Con su nominación por Marty Supremo, Tinothée Chalamet se convierte en el actor más joven (30 años) en acumular 3 nominaciones al Oscar como mejor actor y, de paso, consagrarse como el mejor actor de su generación. Las anteriores nominaciones le llegaron por Call Me By Your Name (2018) y Un completo desconocido (2025).
A los
Globos de Oro ha sido nominado en 5 ocasiones y ya lo ganó hace unas semanas,
por su formidable actuación en Marty Supremo, que es lo que
llamamos un solo vehicle, es decir,
un filme concebido para el lucimiento de su talentoso protagonista. Hay que
anotar que Chalamet es también productor del filme, lo cual tiene todo el
sentido y evidencia su capacidad de comprender la oportunidad que tenía en las
manos.
Chalamet ha
trabajado con nombres muy prestigiosos: Greta Gerwig (Lady Bird), Woody Allen (Día
de lluvia en New York), Wes Anderson (La crónica francesa) y
Adam McKay (No mires hacia arriba), pero también ha protagonizado
blockbusters como Dune (2021, Denis Villeneuve).
Marty Supremo, con formidable guion y dirección
de Josh Safdie, está inspirada libremente en la vida de Marty Reisman, atleta y
estafador, responsable de popularizar el tenis de mesa en los Estados Unidos. A
primera vista, una película sobre el ping pong no luce atractiva para
producirla, pero el Factor Chalamet logra maravillas: con algo más de $80
millones recaudados en Estados Unidos al momento de escribir esta nota, es la
película más taquillera del estudio A24, dedicado a producir cine
independiente. Y ya se sabe que tiene 9 nominaciones al Oscar, incluyendo mejor
película.
Chalamet
logra con su actuación lo impensable: que simpaticemos con el canalla de
Reisman, es decir, el anti-héroe de la historia, el bandido, el estafador que a
todos les miente con tal de salirse con las suyas y ser reconocido como el gran
atleta por sus excepcionales condiciones en el ping pong. Claro, también hay
mucho de obsesión en perseguir su sueño y conseguir fama y dinero.
En Marty
Supremo, Chalamet hace galas de una actuación que cubre prácticamente
todas las caras de un personaje complejo, pero muy demandante, incluso en
términos físicos. La nota de prensa del filme lo destaca desde el principio:
Chalamet entrenó tenis de mesa por más de 6 años en la preparación para su papel.
Basta de
Chalamet. Vamos con Safdie. Los hermanos Josh y Benny Safdie son los magos del
cine del caos en Hollywood.
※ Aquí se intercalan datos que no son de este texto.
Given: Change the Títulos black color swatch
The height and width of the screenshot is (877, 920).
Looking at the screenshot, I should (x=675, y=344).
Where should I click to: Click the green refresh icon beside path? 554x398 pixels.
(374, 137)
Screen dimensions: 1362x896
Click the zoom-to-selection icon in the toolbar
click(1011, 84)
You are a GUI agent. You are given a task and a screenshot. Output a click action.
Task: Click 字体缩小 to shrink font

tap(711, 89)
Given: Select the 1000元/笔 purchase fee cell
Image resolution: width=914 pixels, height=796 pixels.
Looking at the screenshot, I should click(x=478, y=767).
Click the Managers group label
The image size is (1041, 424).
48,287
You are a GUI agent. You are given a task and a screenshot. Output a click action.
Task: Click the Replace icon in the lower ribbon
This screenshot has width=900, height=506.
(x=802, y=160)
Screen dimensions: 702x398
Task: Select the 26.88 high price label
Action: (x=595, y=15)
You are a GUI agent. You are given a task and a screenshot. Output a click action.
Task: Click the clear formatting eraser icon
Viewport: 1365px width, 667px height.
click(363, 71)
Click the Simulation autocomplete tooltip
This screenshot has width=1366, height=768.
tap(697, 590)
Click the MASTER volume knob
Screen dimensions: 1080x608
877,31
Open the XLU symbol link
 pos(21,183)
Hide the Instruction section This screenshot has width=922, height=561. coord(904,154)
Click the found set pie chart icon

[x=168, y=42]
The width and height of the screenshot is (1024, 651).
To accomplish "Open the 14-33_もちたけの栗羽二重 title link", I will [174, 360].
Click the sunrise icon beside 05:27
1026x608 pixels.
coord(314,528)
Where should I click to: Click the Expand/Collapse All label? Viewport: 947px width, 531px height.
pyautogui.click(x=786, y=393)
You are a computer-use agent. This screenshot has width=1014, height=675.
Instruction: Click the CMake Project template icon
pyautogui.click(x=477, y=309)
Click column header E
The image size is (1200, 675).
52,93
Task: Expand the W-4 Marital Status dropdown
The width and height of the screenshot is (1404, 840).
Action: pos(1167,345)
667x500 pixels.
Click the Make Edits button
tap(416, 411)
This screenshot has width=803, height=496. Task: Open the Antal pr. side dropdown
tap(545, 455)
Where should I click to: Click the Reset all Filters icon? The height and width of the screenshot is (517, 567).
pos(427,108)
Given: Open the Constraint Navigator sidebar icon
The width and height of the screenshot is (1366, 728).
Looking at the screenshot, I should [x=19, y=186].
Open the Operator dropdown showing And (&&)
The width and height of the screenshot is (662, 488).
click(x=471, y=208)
Títulos como: Good Time (2017), Uncut
Gems (2019) y Heaven Knows What (2014). Ahora como directores separados, el
pasado año Josh dirigió Marty Supremo, mientras Benny
presentó The Smaching Machine, filme que elevó a Dwayne Johnson a la
categoría de actor.
Pocos
directores como ellos manejan la ansiedad de sus personajes y la convierten en
un viaje frenético a través de sus películas (y las canciones que seleccionan
para su banda sonora). Una de las sensaciones que regala Marty Supremo es el
agotamiento físico después de un histórico partido de ping pong…y lo logra en
varias ocasiones. Pero más allá del aspecto físico, como público también
emprendemos un viaje espiritual con el estilo de vida de Marty, llena de
contradicciones, excesos y emociones vedadas para la mayoría de los mortales. Para
decirlo con propiedad: este es un personaje entregado a las implacables Leyes
de Murphy: si algo puede salir mal, saldrá peor.
Pero como
producto fílmico, Marty Supremo nos sumerge en una historia con atmósfera que
tiene su puesto como una de las mejores del año.
Marty
Supremo (2025). Dirección: Josh Safdie; Guion: Josh Safdie y Ronald Bronstein;
Fotografía: Darius Khondji; Edición: Ronald Bronstein; Música: Daniel Lopatin;
Elenco: Timothée Chalamet, Gwyneth Paltrow, Odesa A’zion.